| RECORDED INFORMATION |
*****

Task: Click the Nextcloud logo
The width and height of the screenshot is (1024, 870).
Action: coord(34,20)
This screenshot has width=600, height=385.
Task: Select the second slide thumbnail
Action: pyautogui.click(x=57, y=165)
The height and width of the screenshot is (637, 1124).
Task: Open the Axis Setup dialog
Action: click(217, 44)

*****

| GIVEN INSTRUCTION |
Return each of the rows above verbatim, preserving every line and its order.

| EXERCISE ANSWER |
Task: Click the Nextcloud logo
The width and height of the screenshot is (1024, 870).
Action: coord(34,20)
This screenshot has width=600, height=385.
Task: Select the second slide thumbnail
Action: pyautogui.click(x=57, y=165)
The height and width of the screenshot is (637, 1124).
Task: Open the Axis Setup dialog
Action: click(217, 44)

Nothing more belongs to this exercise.